The controller 115 may be located, as shown, in a controller room 121 of the hoistway 117 and is configured to control the operation of the elevator system 101, and particularly the elevator car 103. It is to be appreciated that the controller 115 need not be in the controller room 121 but may be in the hoistway or other location in the elevator system. For example, the controller 115 may provide drive signals to the machine 111 to control the acceleration, deceleration, leveling, stopping, etc. of the elevator car 103. The controller 115 may also be configured to receive position signals from the position reference system 113 or any other desired position reference device. When moving up or down within the hoistway 117 along guide rail 109, the elevator car 103 may stop at one or more landings 125 as controlled by the controller 115. Although shown in a controller room 121, those of skill in the art will appreciate that the controller 115 can be located and/or configured in other locations or positions within the elevator system 101. In one embodiment, the controller 115 may be located remotely or in a distributed computing network (e.g., cloud computing architecture). The controller 115 may be implemented using a processor-based machine, such as a personal computer, server, distributed computing network, etc.
The machine 111 may include a motor or similar driving mechanism. In accordance with embodiments of the disclosure, the machine 111 is configured to include an electrically driven motor. The power supply for the motor may be any power source, including a power grid, which, in combination with other components, is supplied to the motor. The machine 111 may include a traction sheave that imparts force to the tension member 107 to move the elevator car 103 within hoistway 117.

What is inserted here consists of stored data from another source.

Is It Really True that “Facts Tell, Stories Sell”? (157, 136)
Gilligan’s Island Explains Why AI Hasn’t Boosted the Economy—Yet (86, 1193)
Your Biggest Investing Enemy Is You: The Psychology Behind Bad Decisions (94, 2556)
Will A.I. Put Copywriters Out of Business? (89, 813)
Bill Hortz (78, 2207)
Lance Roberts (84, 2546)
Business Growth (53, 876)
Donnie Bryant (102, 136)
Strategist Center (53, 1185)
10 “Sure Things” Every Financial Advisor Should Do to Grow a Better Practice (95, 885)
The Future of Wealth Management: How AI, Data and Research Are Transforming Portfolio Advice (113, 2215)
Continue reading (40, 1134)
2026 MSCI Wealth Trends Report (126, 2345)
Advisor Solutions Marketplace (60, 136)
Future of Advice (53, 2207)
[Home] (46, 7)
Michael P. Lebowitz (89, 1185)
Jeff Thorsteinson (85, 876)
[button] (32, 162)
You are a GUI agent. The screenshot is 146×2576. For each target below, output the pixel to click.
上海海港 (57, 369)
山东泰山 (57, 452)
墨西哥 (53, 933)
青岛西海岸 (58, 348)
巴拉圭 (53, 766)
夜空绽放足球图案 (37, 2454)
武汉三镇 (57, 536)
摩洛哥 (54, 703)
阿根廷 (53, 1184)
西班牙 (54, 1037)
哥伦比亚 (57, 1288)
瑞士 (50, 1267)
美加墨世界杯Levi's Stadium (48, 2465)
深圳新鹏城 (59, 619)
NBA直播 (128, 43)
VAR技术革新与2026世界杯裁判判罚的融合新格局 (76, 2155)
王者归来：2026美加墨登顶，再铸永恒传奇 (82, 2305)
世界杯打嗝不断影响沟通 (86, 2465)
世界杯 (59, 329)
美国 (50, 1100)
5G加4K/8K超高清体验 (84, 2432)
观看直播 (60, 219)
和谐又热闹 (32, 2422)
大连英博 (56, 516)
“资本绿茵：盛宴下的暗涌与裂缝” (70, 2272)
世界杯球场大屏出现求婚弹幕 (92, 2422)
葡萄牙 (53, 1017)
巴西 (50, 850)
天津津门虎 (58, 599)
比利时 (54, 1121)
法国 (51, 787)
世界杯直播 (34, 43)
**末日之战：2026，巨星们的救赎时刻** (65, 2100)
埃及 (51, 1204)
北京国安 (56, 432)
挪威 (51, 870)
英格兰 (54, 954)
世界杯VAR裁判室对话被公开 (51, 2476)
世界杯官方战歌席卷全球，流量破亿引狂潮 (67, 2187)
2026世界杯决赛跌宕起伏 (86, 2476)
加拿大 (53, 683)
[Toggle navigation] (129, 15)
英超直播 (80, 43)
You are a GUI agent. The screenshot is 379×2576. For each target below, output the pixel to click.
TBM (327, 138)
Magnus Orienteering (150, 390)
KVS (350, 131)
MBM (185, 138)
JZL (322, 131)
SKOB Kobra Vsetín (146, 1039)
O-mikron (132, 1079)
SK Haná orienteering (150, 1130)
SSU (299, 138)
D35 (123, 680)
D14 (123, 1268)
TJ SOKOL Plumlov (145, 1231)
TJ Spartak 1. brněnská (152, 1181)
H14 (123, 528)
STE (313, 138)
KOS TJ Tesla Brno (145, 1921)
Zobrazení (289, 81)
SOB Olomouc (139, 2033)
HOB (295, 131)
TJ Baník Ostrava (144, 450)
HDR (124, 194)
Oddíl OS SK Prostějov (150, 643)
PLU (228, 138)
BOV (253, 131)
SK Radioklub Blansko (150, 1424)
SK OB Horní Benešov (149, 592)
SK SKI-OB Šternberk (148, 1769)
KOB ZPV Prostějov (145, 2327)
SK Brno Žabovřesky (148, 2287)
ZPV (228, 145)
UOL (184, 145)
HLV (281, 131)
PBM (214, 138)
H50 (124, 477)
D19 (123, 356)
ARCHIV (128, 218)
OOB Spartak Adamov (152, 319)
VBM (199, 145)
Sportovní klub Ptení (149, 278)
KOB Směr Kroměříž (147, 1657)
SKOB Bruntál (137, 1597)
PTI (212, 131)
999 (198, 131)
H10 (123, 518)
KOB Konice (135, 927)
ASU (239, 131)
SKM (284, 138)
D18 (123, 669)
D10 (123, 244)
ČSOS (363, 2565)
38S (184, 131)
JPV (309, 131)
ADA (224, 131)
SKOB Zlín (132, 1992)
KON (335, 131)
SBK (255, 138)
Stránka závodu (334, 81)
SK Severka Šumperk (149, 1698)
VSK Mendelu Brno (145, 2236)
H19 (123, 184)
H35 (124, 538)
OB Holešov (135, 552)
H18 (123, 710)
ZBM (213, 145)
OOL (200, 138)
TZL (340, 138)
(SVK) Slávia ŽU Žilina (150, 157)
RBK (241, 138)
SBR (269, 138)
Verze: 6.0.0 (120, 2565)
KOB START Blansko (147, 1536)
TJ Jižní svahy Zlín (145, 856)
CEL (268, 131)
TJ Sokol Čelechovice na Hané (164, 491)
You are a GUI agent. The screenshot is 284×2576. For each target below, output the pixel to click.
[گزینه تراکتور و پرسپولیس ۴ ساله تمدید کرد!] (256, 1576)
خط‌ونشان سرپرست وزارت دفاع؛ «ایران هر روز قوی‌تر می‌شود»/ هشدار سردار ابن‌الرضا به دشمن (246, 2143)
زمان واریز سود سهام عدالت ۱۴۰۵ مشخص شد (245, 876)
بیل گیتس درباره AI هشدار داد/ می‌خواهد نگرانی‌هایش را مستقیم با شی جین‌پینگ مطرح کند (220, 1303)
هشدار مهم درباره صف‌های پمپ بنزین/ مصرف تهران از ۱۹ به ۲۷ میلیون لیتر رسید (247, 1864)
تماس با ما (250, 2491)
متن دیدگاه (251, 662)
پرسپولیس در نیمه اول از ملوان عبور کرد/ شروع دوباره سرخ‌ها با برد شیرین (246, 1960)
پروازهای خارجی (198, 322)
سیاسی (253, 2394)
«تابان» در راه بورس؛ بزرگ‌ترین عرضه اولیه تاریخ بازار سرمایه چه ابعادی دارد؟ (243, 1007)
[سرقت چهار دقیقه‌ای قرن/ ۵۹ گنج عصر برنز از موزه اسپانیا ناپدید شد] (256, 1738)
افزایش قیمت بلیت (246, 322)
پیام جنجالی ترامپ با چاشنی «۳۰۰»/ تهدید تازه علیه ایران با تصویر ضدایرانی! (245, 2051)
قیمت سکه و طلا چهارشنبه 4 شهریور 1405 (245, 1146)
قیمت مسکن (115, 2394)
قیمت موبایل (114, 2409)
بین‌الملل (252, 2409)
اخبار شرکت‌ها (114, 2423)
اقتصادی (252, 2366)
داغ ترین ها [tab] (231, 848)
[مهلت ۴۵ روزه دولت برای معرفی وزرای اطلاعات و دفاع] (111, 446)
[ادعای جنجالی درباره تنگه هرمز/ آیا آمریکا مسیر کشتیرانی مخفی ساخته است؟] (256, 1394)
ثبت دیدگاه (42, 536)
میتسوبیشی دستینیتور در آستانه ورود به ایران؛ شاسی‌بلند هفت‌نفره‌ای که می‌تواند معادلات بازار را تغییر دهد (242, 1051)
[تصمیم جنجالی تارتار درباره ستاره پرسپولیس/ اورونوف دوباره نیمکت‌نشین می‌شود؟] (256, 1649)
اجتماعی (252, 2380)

Although shown and described with a roping system including tension member 107, elevator systems that employ other methods and mechanisms of moving an elevator car within an elevator shaft may employ embodiments of the present disclosure. For example, embodiments may be employed in ropeless elevator systems using a linear motor to impart motion to an elevator car. Embodiments may also be employed in ropeless elevator systems using a hydraulic lift to impart motion to an elevator car.
The elevator system 101 also includes one or more elevator doors 104. The elevator door 104 may be integrally attached to the elevator car 103 or the elevator door 104 may be located on a landing 125 of the elevator system 101, or both. Embodiments disclosed herein may be applicable to both an elevator door 104 integrally attached to the elevator car 103 or an elevator door 104 located on a landing 125 of the elevator system 101, or both. The elevator door 104 opens to allow passengers to enter and exit the elevator car 103.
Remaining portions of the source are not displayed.